Arguably the most popular Camaro – with the longest list of engine options from mini-powerhouse small-block 302 to the maximum muscle big-block 396-427 – is the first-Gen ’69. Adding to its cred are the big-block tire-fryers from Baldwin-Motion, below, right, Yenko and others, showcased here by Scott Oldham in ’69 CAMARO: 10 COOLEST EVER!
Launched in 1967, Chevy’s Camaro had a very strong first year. The Bowtie brand finally had a rival for the Ford Mustang, and Chevy sold nearly 221,000 Camaro coupes and convertibles in 1967. Sales increased in 1968 and grew again in 1969. That year, Chevy’s ponycar got its first redesign, growing about 1½ inches longer and nearly 2 inches wider. GM’s designers also flattened its wheelwells, and added character lines and stamped faux vents in its quarter panels.
Many still consider it to be the best-looking Camaro ever, and the one-year-only body style would later influence the designs of the fifth-generation Camaro, introduced in 2010, and the sixth-generation, which remains on showroom floors.
In addition to its timeless style, the ’69 Camaro was available in a long list of desirable models and with an even longer list of engines, which ranged from an inline six-cylinder to fire-breathing big-blocks. All have become classics. Choosing the 10-coolest 1969 Camaros Ever wasn’t easy, but here – in no particular order – are our picks.
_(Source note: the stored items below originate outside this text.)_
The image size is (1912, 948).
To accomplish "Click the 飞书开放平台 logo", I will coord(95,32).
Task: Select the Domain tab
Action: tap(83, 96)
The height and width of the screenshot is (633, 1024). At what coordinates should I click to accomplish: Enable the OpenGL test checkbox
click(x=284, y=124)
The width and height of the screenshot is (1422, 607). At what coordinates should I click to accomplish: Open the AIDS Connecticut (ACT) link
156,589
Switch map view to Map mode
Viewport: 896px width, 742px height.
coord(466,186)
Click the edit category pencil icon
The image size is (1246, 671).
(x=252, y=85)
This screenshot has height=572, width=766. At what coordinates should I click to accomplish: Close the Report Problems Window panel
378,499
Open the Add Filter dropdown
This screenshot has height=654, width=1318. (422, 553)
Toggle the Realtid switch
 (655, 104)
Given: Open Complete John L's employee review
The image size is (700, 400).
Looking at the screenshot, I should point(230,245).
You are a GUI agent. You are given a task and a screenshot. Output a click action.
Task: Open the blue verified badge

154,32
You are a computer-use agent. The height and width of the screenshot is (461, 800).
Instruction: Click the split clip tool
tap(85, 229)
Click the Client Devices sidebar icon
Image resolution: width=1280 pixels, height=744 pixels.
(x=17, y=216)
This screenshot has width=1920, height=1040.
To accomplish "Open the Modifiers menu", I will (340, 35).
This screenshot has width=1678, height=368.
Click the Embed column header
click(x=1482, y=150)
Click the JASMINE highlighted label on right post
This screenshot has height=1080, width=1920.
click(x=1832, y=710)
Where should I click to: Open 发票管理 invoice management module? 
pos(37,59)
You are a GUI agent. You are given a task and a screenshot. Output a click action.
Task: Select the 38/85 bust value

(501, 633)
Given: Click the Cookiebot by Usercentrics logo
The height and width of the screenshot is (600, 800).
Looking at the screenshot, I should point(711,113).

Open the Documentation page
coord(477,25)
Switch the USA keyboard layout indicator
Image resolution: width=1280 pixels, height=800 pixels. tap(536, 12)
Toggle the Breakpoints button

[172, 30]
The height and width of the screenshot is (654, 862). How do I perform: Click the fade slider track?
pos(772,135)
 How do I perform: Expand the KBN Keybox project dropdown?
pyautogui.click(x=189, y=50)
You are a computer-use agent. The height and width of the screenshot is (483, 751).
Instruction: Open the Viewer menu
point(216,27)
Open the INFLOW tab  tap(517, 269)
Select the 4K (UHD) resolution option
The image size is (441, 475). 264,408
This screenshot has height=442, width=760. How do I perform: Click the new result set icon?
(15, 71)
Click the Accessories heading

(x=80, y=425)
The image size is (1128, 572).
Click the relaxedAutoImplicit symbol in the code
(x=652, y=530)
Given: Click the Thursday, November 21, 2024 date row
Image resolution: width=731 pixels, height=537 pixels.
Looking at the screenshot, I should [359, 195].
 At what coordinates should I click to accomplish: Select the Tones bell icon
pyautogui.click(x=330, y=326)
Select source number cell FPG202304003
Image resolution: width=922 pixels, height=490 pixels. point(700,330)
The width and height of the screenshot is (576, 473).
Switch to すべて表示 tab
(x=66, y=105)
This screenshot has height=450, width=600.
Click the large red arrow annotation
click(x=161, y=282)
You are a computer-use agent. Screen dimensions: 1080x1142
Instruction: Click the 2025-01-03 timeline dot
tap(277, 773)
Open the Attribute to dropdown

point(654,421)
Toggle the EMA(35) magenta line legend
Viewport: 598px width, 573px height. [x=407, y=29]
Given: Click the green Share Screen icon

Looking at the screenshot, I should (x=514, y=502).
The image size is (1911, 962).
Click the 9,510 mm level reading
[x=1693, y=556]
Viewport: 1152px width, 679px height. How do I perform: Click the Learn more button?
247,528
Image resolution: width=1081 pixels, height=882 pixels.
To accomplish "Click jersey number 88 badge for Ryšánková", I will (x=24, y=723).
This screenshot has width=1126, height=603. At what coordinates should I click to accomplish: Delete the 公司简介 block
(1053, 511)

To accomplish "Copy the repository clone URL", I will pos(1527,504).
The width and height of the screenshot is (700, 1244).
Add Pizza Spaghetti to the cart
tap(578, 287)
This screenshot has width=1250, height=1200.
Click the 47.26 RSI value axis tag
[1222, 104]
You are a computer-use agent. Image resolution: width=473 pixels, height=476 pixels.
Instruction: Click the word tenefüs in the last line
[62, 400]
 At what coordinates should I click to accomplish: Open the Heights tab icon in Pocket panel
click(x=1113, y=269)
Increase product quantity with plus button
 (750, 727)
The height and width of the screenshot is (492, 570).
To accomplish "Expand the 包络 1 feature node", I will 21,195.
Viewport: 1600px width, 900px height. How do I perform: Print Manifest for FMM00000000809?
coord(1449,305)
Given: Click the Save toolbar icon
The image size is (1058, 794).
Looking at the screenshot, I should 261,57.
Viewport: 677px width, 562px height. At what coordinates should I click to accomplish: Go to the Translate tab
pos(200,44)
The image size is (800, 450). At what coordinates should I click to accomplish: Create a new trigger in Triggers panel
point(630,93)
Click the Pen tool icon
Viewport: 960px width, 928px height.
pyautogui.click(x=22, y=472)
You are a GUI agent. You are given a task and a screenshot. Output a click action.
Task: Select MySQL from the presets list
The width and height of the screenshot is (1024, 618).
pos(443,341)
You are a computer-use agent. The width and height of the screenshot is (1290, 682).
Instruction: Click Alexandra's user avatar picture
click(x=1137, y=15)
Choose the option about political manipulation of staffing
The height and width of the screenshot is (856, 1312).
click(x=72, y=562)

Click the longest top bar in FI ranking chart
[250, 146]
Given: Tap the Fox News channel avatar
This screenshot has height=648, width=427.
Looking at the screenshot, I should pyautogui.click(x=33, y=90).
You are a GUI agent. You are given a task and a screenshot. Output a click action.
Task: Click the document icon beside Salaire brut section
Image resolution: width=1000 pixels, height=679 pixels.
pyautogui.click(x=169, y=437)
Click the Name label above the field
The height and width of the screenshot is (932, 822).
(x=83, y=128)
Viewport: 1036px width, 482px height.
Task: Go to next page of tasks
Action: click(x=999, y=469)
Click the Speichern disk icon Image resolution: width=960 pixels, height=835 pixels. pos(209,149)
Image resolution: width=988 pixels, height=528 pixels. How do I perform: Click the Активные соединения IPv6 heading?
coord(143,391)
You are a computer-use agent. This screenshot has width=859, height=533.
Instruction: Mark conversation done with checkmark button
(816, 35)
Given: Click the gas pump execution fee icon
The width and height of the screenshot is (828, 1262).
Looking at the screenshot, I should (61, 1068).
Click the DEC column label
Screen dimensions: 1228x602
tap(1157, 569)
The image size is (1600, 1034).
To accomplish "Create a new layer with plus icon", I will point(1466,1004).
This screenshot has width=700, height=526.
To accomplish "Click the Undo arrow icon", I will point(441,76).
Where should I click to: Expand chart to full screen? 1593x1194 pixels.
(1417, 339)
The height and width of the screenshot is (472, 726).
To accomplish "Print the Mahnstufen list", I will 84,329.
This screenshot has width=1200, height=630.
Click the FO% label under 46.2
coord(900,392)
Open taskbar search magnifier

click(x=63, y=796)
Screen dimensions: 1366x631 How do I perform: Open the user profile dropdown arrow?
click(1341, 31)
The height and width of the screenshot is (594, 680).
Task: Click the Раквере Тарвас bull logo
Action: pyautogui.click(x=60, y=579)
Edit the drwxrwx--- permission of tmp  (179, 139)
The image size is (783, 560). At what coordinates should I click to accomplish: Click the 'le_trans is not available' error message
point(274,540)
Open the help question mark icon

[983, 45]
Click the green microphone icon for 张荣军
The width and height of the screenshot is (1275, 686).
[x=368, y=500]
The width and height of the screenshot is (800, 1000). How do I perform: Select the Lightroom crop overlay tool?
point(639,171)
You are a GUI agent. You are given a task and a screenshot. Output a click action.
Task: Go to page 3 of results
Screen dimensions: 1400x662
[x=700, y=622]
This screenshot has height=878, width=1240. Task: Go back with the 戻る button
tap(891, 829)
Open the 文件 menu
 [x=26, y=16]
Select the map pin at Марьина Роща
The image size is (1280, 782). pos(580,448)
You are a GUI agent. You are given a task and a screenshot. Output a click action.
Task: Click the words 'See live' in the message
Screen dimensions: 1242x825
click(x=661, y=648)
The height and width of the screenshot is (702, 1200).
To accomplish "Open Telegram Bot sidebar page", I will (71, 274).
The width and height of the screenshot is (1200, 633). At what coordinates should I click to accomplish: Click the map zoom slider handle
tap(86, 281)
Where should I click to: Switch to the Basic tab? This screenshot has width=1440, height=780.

It’s the most-famous option code in the world. It first appeared in 1967, to homologate the solid-lifter 302 small-block and other hardware for the SCCA’s Trans-Am series. Only 602 were built that year. By 1969, the word was out and Chevy sold 20,302 Z/28s, all coupes powered by the 290-hp 302 with an optional-but-required Muncie four-speed. The Special Performance Package, which cost $458.15, also included heavy-duty suspension, 15×7-inch Rally wheels, quick-ratio steering, dual exhaust, and two broad stripes over its hood and deck lid. Power front disc brakes were required (four-wheel disc brakes were available), and Positraction was a (strongly) recommended option. Many think the cowl induction hood and front and rear spoilers were standard on the Z/28, but they were extra-cost options. Roger Penske’s Z/28s, driven by Mark Donohue, won the Trans-Am championship in 1968 and 1969.